Solution: Use the Routing > Interactions > Abandon API.

Endpoint:

POST /api/v2/routing/interactions/{interactionId}/abandon

JSON Body:

{
  "reason": "CALLER_REQUESTED"
}

Ensure the UI calls this endpoint immediately upon user request. Also, handle the response asynchronously to ensure the UI updates to reflect the abandonment before the media session is torn down by the server.

Architectural Reasoning

The virtual lobby UI is not just a passive display; it is an active control plane for the interaction. By providing the caller with control (abandon, callback request), we reduce forced abandons and improve customer satisfaction. The architecture must treat the UI as a first-class citizen in the routing logic, with clear bidirectional communication channels between the UI and the Genesys Cloud backend.

Validation, Edge Cases & Troubleshooting

Edge Case 1: WebRTC ICE Candidate Failure in Corporate Networks

The Failure Condition:
The caller connects to the virtual lobby, but the video stream is black, and audio is silent. The wait time updates correctly, indicating the queue logic is working, but the media path is broken.

The Root Cause:
Corporate firewalls often block UDP traffic, which is required for WebRTC media. If the ICE (Interactive Connectivity Establishment) negotiation fails to find a direct path, it falls back to TURN servers. If the Genesys Cloud tenant is not configured with proper TURN servers, or if the corporate firewall blocks the TURN server ports, the media will fail.

The Solution:

  1. Verify TURN Configuration: Ensure your Genesys Cloud tenant has TURN servers configured. Navigate to Admin > Telephony > Video > TURN Servers.
  2. Check Firewall Rules: Ensure that UDP ports 3478 and 443 (for TURN over TLS) are open outbound from the caller’s network.
  3. Debug ICE Logs: Enable WebRTC logging in the browser developer tools (Chrome: chrome://webrtc-internals) to inspect the ICE candidate exchange. Look for host, srflx, and relay candidates. If only host candidates are present and the connection fails, the issue is NAT traversal.

Edge Case 2: Discrepancy Between Estimated Wait Time and Actual Wait Time

The Failure Condition:
The virtual lobby displays an estimated wait time of 2 minutes, but the caller waits for 10 minutes. This leads to customer frustration and abandonment.

The Root Cause:
The Standard wait time calculation relies on historical data.
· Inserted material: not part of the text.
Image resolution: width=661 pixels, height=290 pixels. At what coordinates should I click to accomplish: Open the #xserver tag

If the queue has recently experienced a spike in volume or a drop in agent availability, the historical average may not reflect the current reality. Additionally, if agents are taking calls out of order (e.g., manually answering a priority call), the queue position logic breaks down.

The Solution:

  1. Adjust Wait Time Buffer: In the Media Flow, you can add a buffer to the estimated wait time. For example, if the API returns 120 seconds, display 150 seconds to account for variance.
  2. Monitor Agent Behavior: Use WEM (Workforce Engagement Management) to monitor agent adherence. Ensure agents are not manually overriding routing decisions.
  3. Use Real-Time Analytics: Integrate with the Genesys Cloud Real-Time Dashboard to monitor queue length and agent availability. If the wait time exceeds a threshold, trigger an alert to supervisors to add more agents or enable callback options.
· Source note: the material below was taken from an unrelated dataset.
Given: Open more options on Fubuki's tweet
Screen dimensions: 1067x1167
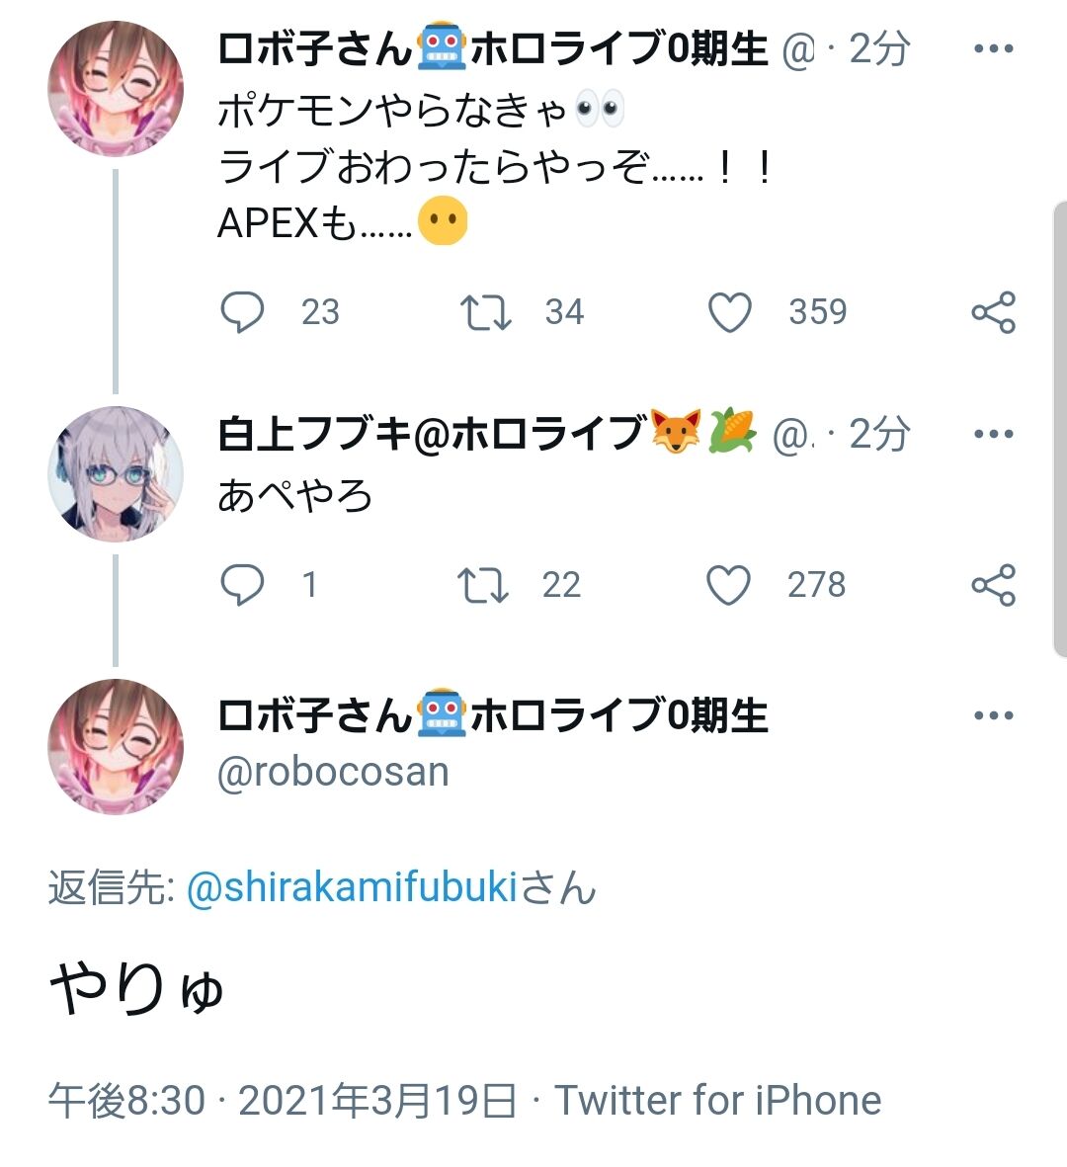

Edge Case 3: Video Codec Mismatch

The Failure Condition:
The caller and agent both connect, but the video is distorted, laggy, or has poor quality. Audio is fine.

The Root Cause:
WebRTC supports multiple video codecs (VP8, VP9, H.264). If the caller’s browser supports VP8 but the agent’s client only supports H.264, and the server does not transcode, the negotiation may fail or fall back to a low-quality codec.

The Solution:

  1. Standardize Codecs: Configure the Genesys Cloud video settings to prefer a common codec, such as VP8. Navigate to Admin > Telephony > Video > Codec Preferences.
  2. Ensure Browser Compatibility: Ensure both the caller and agent are using modern browsers that support VP8/VP9. Avoid using outdated browsers or non-standard WebRTC implementations.
  3. Monitor Bandwidth: Use the Genesys Cloud Media Quality Dashboard to monitor video bitrate and packet loss. If packet loss is high, the video quality will degrade regardless of codec.